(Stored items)
● ● ● ● ●
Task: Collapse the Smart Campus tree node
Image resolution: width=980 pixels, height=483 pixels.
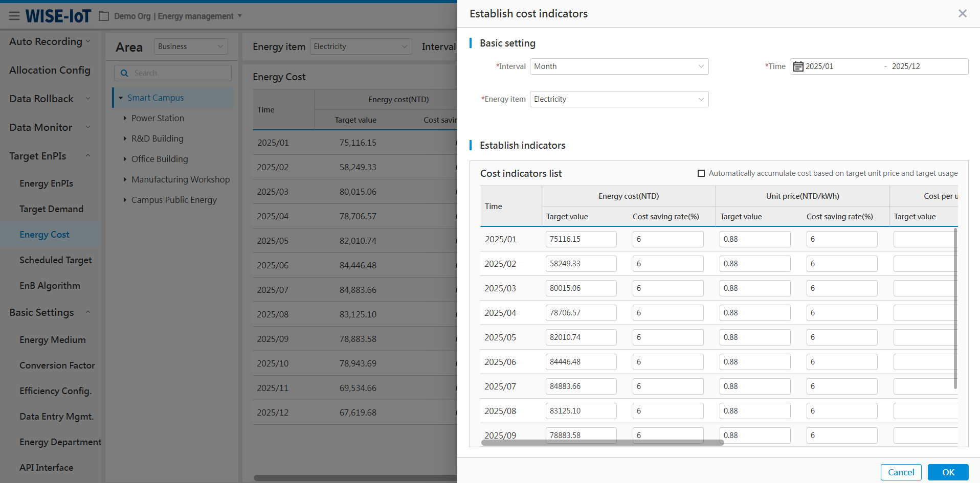Action: tap(121, 98)
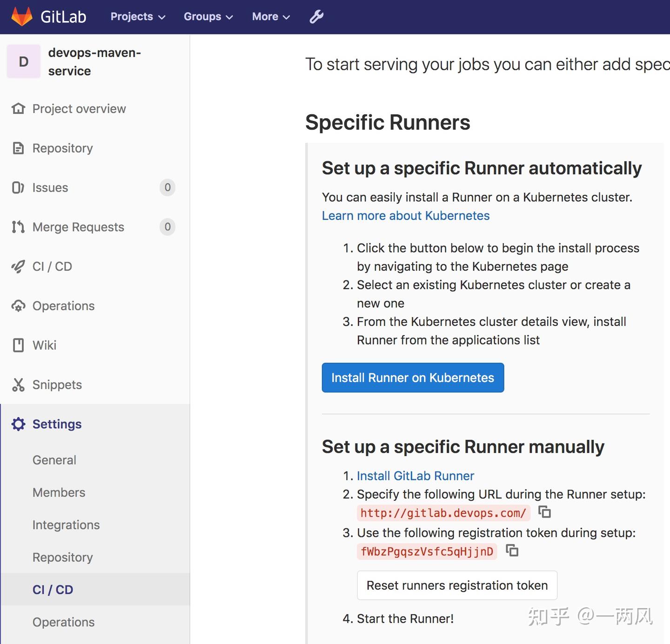Expand the More menu
Screen dimensions: 670x644
pos(270,16)
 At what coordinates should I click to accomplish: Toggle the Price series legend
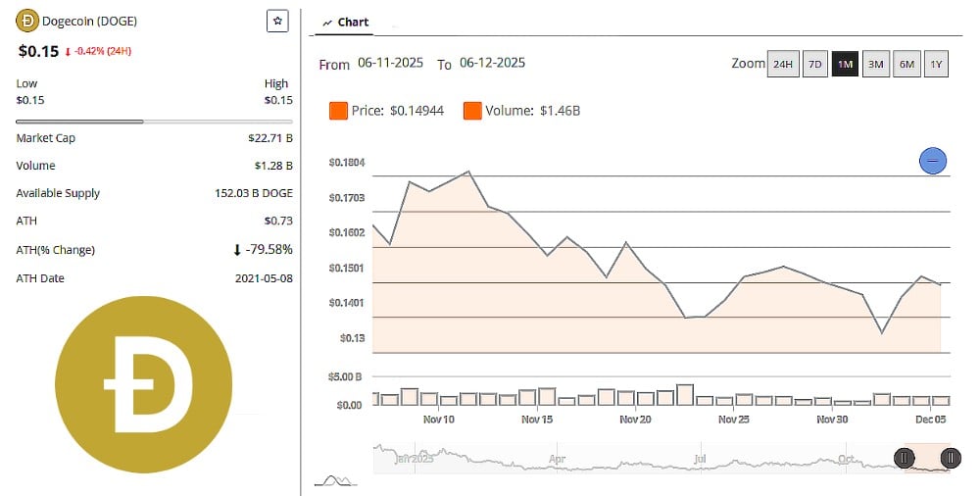point(340,111)
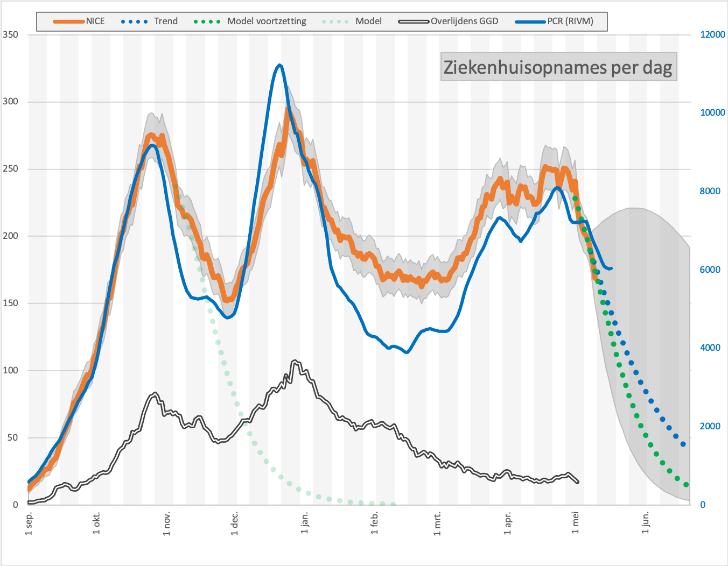
Task: Click the blue PCR peak in late December
Action: click(279, 65)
● ● ● ● ●
**WORK INSTRUCTIONS:** What's needed is an exact copy of every entry, minus the pictures.

**ANSWER AREA:**
Task: Collapse the Smart Campus tree node
Image resolution: width=980 pixels, height=483 pixels.
Action: tap(121, 98)
Expand the More menu
Screen dimensions: 670x644
pos(270,16)
 At what coordinates should I click to accomplish: Toggle the Price series legend
point(340,111)
Task: Click the blue PCR peak in late December
Action: click(279, 65)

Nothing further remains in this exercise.